European Risk Monitor: Summer’s Uncertainty - ME 1

 

Our European Financials CDS Monitor shows that Bank swaps in Europe were mostly wider last week: 28 of the 38 swaps were wider and 10 tightened.  We expect downside in European banks so long as sovereign threats remain in the forefront. The lack of resolve on a credible plan to limit contagion, the ability to punish fiscal excesses, and allow banks to fail, are all points that need to collectively be addressed. We don’t think that the EFSF, even if it is resolved in its current state in late September/early October, is a panacea for the region’s ills.

 

European Risk Monitor: Summer’s Uncertainty - ME 2

 

We shorted Italy via the eft EWI today in the Virtual Portfolio.

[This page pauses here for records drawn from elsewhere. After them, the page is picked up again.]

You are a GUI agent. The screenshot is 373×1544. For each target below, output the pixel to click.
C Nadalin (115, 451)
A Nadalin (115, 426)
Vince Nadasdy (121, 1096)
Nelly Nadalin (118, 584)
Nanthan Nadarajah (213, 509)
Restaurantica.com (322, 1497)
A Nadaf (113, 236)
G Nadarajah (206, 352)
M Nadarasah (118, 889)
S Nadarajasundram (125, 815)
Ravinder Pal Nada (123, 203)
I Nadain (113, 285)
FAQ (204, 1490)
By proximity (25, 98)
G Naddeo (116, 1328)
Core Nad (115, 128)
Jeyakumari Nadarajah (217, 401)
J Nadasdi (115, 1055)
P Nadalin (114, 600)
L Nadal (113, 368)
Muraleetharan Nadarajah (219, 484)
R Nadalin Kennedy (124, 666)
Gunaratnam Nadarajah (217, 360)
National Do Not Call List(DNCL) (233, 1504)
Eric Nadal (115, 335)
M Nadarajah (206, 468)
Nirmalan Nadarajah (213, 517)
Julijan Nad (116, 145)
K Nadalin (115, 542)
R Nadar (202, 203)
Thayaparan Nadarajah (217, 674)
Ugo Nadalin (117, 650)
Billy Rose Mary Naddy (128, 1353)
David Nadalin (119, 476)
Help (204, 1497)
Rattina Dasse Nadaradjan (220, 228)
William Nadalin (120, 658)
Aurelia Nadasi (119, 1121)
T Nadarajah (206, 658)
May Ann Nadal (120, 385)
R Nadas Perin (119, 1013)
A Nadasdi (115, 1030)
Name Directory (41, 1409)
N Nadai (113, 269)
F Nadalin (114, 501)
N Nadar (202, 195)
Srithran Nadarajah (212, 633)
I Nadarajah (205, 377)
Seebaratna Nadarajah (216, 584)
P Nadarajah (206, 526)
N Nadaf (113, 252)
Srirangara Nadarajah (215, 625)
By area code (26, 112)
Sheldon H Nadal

We remain short the UK and its sticky stagflation via the etf EWU. We are also short the EUR-USD via FXE. Our immediate term TRADE levels are $1.41 to $1.45.

 

Matthew Hedrick

Senior Analyst


MACAU ON PACE FOR 44-50% YOY GROWTH IN AUGUST

August revenue target range of HK$22-23BN


 

Macau slowed in the past week which, from our sources, appears to be hold related.  In fact, Mass traffic looked very strong over the weekend.  Daily table revenue per day averaged HK$678 million versus HK$706 million for the month to date.  We have narrowed our projection range to HK$22-23 billion for full month gross gaming revenues (including slots) from our previous range of HK$22.0-23.5 billion.  Our new range represents YoY growth of 44-50%.

 

For market share, Wynn was the big loser as MTD market share fell from 2 full percentage points in only one week which is undoubtedly a result of bad luck.  In fact, the low Wynn hold probably explains the entire market’s slowdown this week.  SJM and MPEL picked up the most share in the past week.  At 14.7%, MPEL is now back above its post Galaxy Macau average share after holding poorly in the first week of August.  Q3 consensus EBITDA estimates for MPEL look about 20% too low based on the quarter to date numbers so far.  LVS’s market share remains disappointing this month and actually fell 20bps in the past week alone.